L'article 734 du Code civil distingue 4 ordres d'héritiers, chacun excluant les suivants :

  • les enfants et leurs descendants (descendants) ;
  • les père et mère (ascendants privilégiés) ; les frères et sœurs et les descendants de ces derniers (collatéraux privilégiés) ;
  • les ascendants autres que les père et mère (ascendants ordinaires) ;
  • les collatéraux autres que les frères et sœurs et les descendants de ces derniers (collatéraux ordinaires).

Au sein de chaque ordre, on succède par degré de parenté (en ligne directe, un degré correspond à une génération ; en ligne collatérale, on compte le nombre de degrés en remontant au premier ascendant commun).

Exemples

Paul décède, laissant 3 fils, son père et son frère => ses trois fils hériteront chacun pour 1/3 (la succession est partagée entre les 3 souches d'héritiers).

Paul décède, laissant son père et sa mère => son père héritera de 1/2, sa mère de 1/2.

Paul décède, laissant son père, sa mère et son frère => son père héritera de 1/4, sa mère de 1/4 et son frère de 1/2.

Paul décède, laissant son père et son frère => son père héritera de 1/4 et son frère de 3/4.

Paul décède, laissant son père et ses grands-parents maternels => la succession est partagée en deux entre la branche paternelle et la branche maternelle => son père héritera de 1/2, sa grand-mère maternelle de 1/4 et son grand-père maternel de 1/4.

Mécanisme de la représentation

En cas de pré-décès ou de renonciation à la succession d'un héritier, ses propres héritiers viennent à la succession du défunt par représentation de leur auteur pré-décédé.

Le mécanisme de la représentation joue également en cas de renonciation à la succession, ou en cas d'indignité. Par contre, elle ne joue pas en faveur des descendants d’un héritier exhérédé par testament (Cass., 1re civ., 17 avril 2019, n° 17-11.508).

Lire l'article Ooreka

Règles de dévolution volontaire

On parle de dévolution volontaire d'une succession lorsque le défunt a voulu modifier les règles légales en consentant par exemple une donation-partage, une donation entre époux, ou un testament.

Cependant, la loi limite la liberté testamentaire en instituant la réserve héréditaire. La réserve est une fraction du patrimoine du défunt qui doit obligatoirement revenir aux héritiers réservataires : les descendants, ou, en l’absence de descendants, le conjoint survivant.

Le reste du patrimoine est appelé « quotité disponible ». Cette quotité disponible peut être librement léguée ou donnée.

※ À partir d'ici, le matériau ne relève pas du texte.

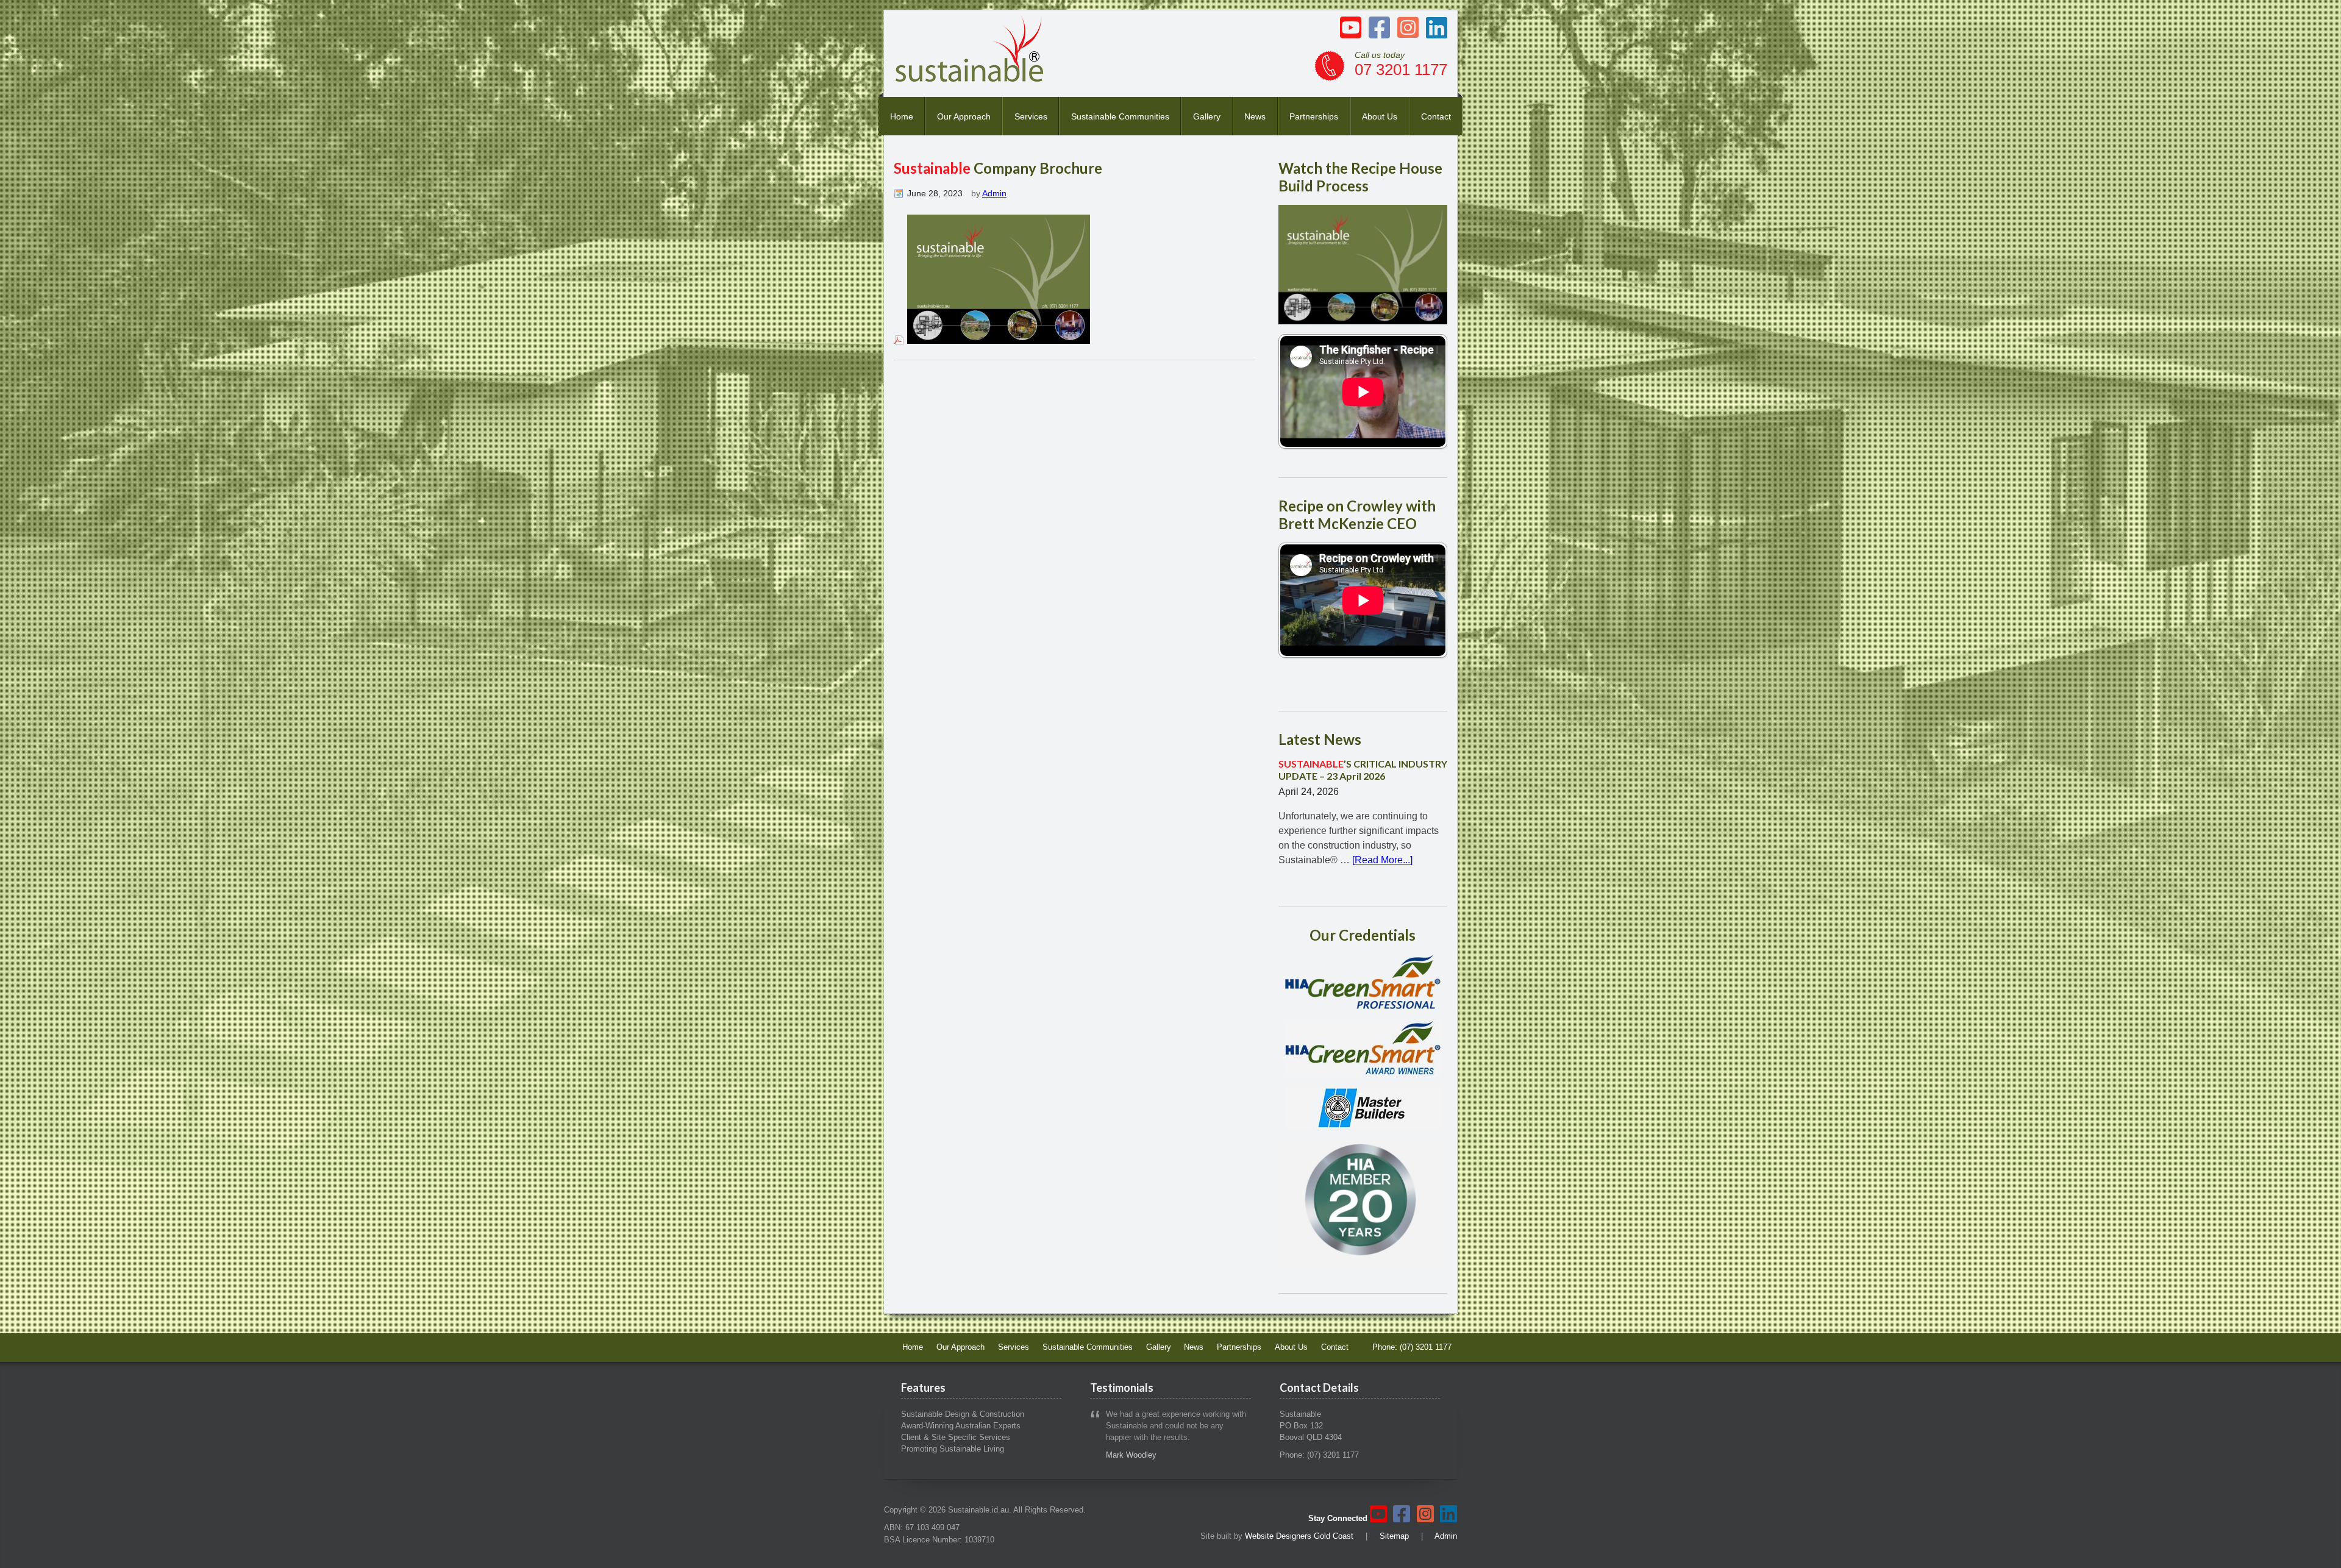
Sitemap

En l'absence de descendants et de conjoint, le défunt peut disposer librement de l'ensemble de ses biens.

Réserve héréditaire des descendants et du conjoint

Les descendants du défunt sont héritiers réservataires et se partagent à parts égales la réserve.

  • 1 enfant :
    • Quotité disponible : 1/2 de la succession.
    • Réserve héréditaire : 1/2 de la succession.
  • 2 enfants :
    • Quotité disponible : 1/3 de la succession.
    • Réserve héréditaire : 2/3 de la succession.
  • 3 enfants ou plus :
    • Quotité disponible : 1/4 de la succession.
    • Réserve héréditaire : 3/4 de la succession.

Le conjoint survivant est héritier réservataire en l’absence de descendants. Sa réserve est de 1/4 de la succession (la quotité disponible corrélativement de 3/4).

Quotité disponible spéciale entre époux

En présence d'enfants ou de petits-enfants (descendants), le conjoint survivant non divorcé bénéficie d'une quotité disponible spéciale. Par mesure de faveur pour le conjoint, la réserve des enfants sera diminuée d'autant.

Au décès, le conjoint survivant peut choisir entre :

  • soit 1/4 en pleine propriété et les 3/4 en usufruit ;
  • soit la totalité des biens du défunt en usufruit ;
  • soit la quotité disponible, qui dépend du nombre d'enfants : 1/2 en présence d'un enfant, 1/3 en présence de 2 enfants, et 1/4 à partir de 3 enfants.